A wizard has $5$ friends. During a long wizards’ conference, they met any given friend at dinner $10$ times, any given pair of friends $5$ times, any given threesome of friends $3$ times, any given foursome $2$ times, and all $5$ friends together once. The wizard ate alone $6$ times. Determine how many days the wizards’ conference lasted.
I think I'm supposed to use the Inclusion-Exclusion Formula.
On
For convenience I'll call the wizard of the title Rincewind ($R$) who has friends Antares ($A$), Betelgeuse ($B$), Castor ($C$), Deneb ($D$) and Enif ($E$). I'm assuming here that a dinner in a larger grouping also counts towards the smaller contained groupings.
The required dinners are, per grouping level, $(10,5,3,2,1)$, plus $6$ lonesome dinners for $R$.

■ ■ ■ ■

- Work to be completed -
Copy the forum thread about the wizard's dinners from "A wizard has" up to and including "the Inclusion-Exclusion Formula.", word for word.

- Raw data -

■ ■ ■ ■

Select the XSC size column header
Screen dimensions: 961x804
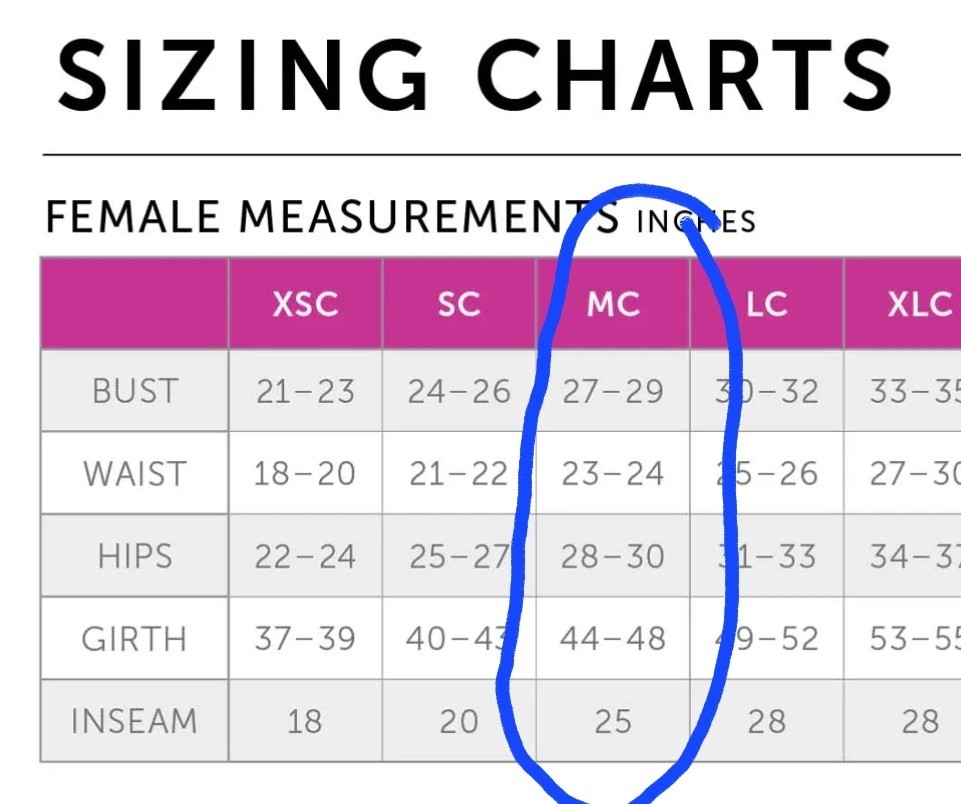click(x=305, y=304)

■ ■ ■ ■

- Exercise solution -
A wizard has $5$ friends. During a long wizards’ conference, they met any given friend at dinner $10$ times, any given pair of friends $5$ times, any given threesome of friends $3$ times, any given foursome $2$ times, and all $5$ friends together once. The wizard ate alone $6$ times. Determine how many days the wizards’ conference lasted.
I think I'm supposed to use the Inclusion-Exclusion Formula.